Kepolisian kemudian melakukan pengembangan. Kepolisian kemudian menangkap RP saat berada di kediamannya.
"Saat dilakukan penggeledahan ditemukanlah satu paket sabu yang disimpan di saku baju. Tak hanya itu RP mengakui masih ada 11 paket sabu lagi yang disimpan dan siap edar di dalam lemari kamar tidurnya," jelas Yunnus.
Barang Bukti Disita Polisi
Tak hanya itu, alat bukti hisap atau bong, satu unit ponsel, serta sejumlah barang lain diduga berkaitan dengan tindak pidana narkotika juga disita kepolisian.
"Keduanya pun memiliki peran yang berbeda. RR sendiri berperan mencari dan mengedarkan sabu, sementara RP bertugas menyimpan stok sabu sekaligus mengelola uang hasil penjualan. Dan aktivitas ini dilakukan lebih dari enam bulan," ujar Yunnus.
Yunnus menyebutkan jika hasil dari penjualan itu digunakan untuk sehari-hari dan sebagian digunakan sebagai persiapan pernikahan.
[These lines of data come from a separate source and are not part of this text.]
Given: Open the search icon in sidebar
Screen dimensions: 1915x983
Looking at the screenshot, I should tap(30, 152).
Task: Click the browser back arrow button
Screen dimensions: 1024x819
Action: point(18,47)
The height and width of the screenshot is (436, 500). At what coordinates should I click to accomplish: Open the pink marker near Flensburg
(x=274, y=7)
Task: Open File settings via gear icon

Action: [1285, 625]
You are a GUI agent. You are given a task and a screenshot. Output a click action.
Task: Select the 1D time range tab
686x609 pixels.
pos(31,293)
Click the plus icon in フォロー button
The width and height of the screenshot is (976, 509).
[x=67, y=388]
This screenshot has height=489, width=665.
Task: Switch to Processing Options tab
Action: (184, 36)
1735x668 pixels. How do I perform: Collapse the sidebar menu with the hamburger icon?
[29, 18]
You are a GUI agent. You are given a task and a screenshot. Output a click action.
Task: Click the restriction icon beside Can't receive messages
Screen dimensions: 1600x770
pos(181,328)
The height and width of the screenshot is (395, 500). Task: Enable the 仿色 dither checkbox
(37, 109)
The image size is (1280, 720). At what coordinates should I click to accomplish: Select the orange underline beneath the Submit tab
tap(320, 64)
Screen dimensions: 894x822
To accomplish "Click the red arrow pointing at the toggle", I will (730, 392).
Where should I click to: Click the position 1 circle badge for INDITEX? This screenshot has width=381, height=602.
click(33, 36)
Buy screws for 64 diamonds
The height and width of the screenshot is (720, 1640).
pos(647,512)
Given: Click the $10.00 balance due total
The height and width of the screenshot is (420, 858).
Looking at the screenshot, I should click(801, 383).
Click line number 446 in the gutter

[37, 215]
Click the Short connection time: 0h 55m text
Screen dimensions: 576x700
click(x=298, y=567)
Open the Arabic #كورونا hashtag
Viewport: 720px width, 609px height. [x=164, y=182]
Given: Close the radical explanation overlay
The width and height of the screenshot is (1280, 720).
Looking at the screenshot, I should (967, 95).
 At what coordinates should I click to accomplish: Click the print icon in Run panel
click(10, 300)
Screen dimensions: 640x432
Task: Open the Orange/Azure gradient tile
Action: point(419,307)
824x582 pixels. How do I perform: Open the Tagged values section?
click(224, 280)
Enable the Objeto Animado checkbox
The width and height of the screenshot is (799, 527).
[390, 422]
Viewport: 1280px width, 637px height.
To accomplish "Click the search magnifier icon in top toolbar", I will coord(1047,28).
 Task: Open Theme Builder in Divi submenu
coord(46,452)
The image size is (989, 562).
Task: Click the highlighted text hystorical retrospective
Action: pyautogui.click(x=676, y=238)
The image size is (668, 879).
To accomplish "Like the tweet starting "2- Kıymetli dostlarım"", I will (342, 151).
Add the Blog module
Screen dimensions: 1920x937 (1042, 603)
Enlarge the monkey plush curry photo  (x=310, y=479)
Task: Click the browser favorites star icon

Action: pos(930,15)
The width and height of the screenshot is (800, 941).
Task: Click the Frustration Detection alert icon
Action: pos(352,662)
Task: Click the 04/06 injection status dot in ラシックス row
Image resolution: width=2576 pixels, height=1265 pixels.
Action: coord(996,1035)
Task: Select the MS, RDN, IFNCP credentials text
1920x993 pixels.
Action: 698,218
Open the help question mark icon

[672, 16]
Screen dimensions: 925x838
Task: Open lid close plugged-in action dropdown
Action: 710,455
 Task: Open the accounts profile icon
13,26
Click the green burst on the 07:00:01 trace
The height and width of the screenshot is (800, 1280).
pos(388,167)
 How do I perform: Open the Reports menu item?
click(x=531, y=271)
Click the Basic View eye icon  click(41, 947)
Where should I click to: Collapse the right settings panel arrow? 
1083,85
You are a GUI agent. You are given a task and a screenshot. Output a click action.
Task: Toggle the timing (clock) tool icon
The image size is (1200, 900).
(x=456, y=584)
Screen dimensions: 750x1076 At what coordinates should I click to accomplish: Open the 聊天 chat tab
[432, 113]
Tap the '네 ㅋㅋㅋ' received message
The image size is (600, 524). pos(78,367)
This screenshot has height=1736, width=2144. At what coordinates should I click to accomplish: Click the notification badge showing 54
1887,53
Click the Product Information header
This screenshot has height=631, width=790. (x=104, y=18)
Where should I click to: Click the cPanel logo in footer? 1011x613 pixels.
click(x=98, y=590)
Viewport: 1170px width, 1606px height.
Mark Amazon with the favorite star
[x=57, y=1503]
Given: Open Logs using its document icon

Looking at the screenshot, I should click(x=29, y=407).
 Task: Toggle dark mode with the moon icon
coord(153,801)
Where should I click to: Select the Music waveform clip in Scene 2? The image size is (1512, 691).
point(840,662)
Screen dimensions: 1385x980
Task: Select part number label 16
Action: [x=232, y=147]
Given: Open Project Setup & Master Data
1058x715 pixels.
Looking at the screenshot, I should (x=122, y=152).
"Salah satu tersangka merupakan ASN guru di salah salah satu sekolah dasar," kata dia.
Yunnus menyebutkan, saat ini kedua tersangka telah ditahan di Rumah Tahanan Polres Pringsewu. Penyidik masih melakukan pengembangan guna mengungkap kemungkinan adanya jaringan atau pelaku lain yang terlibat dalam perkara ini.
"Atas perbuatannya, kedua tersangka dijerat Pasal 114 ayat (1) Undang-Undang Nomor 35 Tahun 2009 tentang Narkotika juncto Undang-Undang Nomor 1 Tahun 2023 tentang KUHP juncto Undang-Undang Nomor 1 Tahun 2026 tentang Penyesuaian Tindak Pidana, atau Pasal 609 ayat (1) huruf a KUHP, dengan ancaman pidana maksimal 12 tahun penjara," tandasnya.